The Scrum framework revolutionized the way large projects were managed and made them incredibly more efficient. However, it is important not to blindly adhere to Scrum principles – even Jeff Sutherland would agree with this comment. Very briefly, I want to discuss where Scrum comes from, its core principles, why it’s excellent, and when not to follow it.
Scrum came out of improving software development for large companies (think Toyota or the US Government) implementing multi-year contracts with hard requirements. Scrum is designed to fix the ubiquitous problem of projects running late and over budget. Or even worse, the problem of canceling projects because they are so far behind schedule and over budget that the funds run out. While there are a lot of great concepts in Scrum, since it derived from very large, multi-year projects, be careful not to apply all concepts to your project.

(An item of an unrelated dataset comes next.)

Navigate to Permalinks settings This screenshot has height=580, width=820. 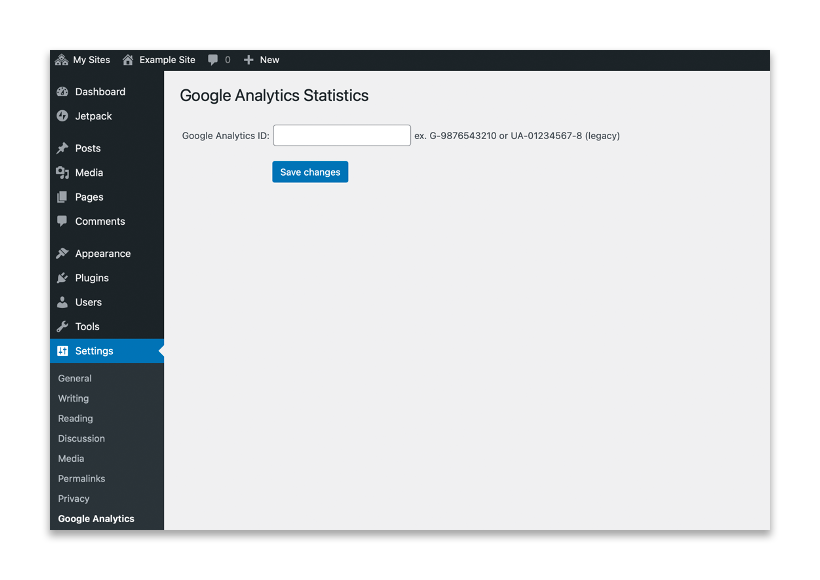pos(82,479)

The main principles behind Scrum come from the Agile Manifesto: Individuals and interactions over processes and tools, Working software over comprehensive documentation, Customer collaboration over contract negotiation, Responding to change over following a plan. A fundamental part of “Individuals” is that they “take responsibility” in achieving their goal, something I touched on in the Engineers Are Not Fungible blog. While Scrum itself suggests implementing processes, even Jeff Sutherland knows “in a theoretically perfect world, there would be no process” and “any process that people use is wasteful, including Scrum”. I love all these ideas. Light process, concentration on individuals, working software, agility. They are fantastic and I’ve seen them work!
What I don’t like about Scrum are the specific methodologies that it suggests. The weekly sprint, which includes planning, effort estimation (via story points instead of hours), velocity calculations, daily stand ups, sprint demos, and post-mortems. Even if you only do it once per month (though Scrum methodology advocates the shorter the better), it is too much overhead and process in today’s fast-changing world. The backlog should already be prioritized, so no planning is necessary, simply grab the next priority item after you finish a task. Remove completely effort estimation and velocity, however, instill in your engineers to speak up once a task becomes more complicated than at first glance. Instill in your engineers to speak up if roadblocks are encountered. Instill in your engineers to speak up on interesting issues that arise. Basically, communication within the team should be event driven, not poll based. You should not wait until the next daily stand up to hear about an issue, the issue should be communicated immediately. As such, remove the daily standup. Replace sprint demos with emails containing screen shots or videos. Demos are momentary and live, whereas emails and videos can be archived and referenced in the future. And finally, remove post-mortems. Again, instill in your engineers to speak up when they see something that can be improved. Meetings are the #1 killer of productivity so minimize them. Despite their popularity, face to face meetings are highly overrated. It’s becoming clear (through data) that employees not only like to work from home but they are often more productive working from home. To get back to topic, Scrum has a lot of processes that in 2017 with today’s knowledgeable employees, specifically employees knowledgeable with Scrum-like process, many of the mandated processes are just no longer necessary.
In sum, the overarching and guiding principles of Scrum are spot on. Every project should adhere to light process, emphasis on individuals, collaboration, responsiveness to change, and ultimately, the end result. Avoid the Scrum-specific methodologies that are rooted in making large, behemoth corporations and governments better, rooted in forcing communication via scheduled meetings, and rooted in poll-based feedback from engineers. Most likely your company and project – today in 2017 – do not operate like these behemoth corporations did twenty years ago and would not benefit from these methodologies. Don’t just blindly adhere to the processes of Scrum but understand the principles behind Scrum and apply them to your project.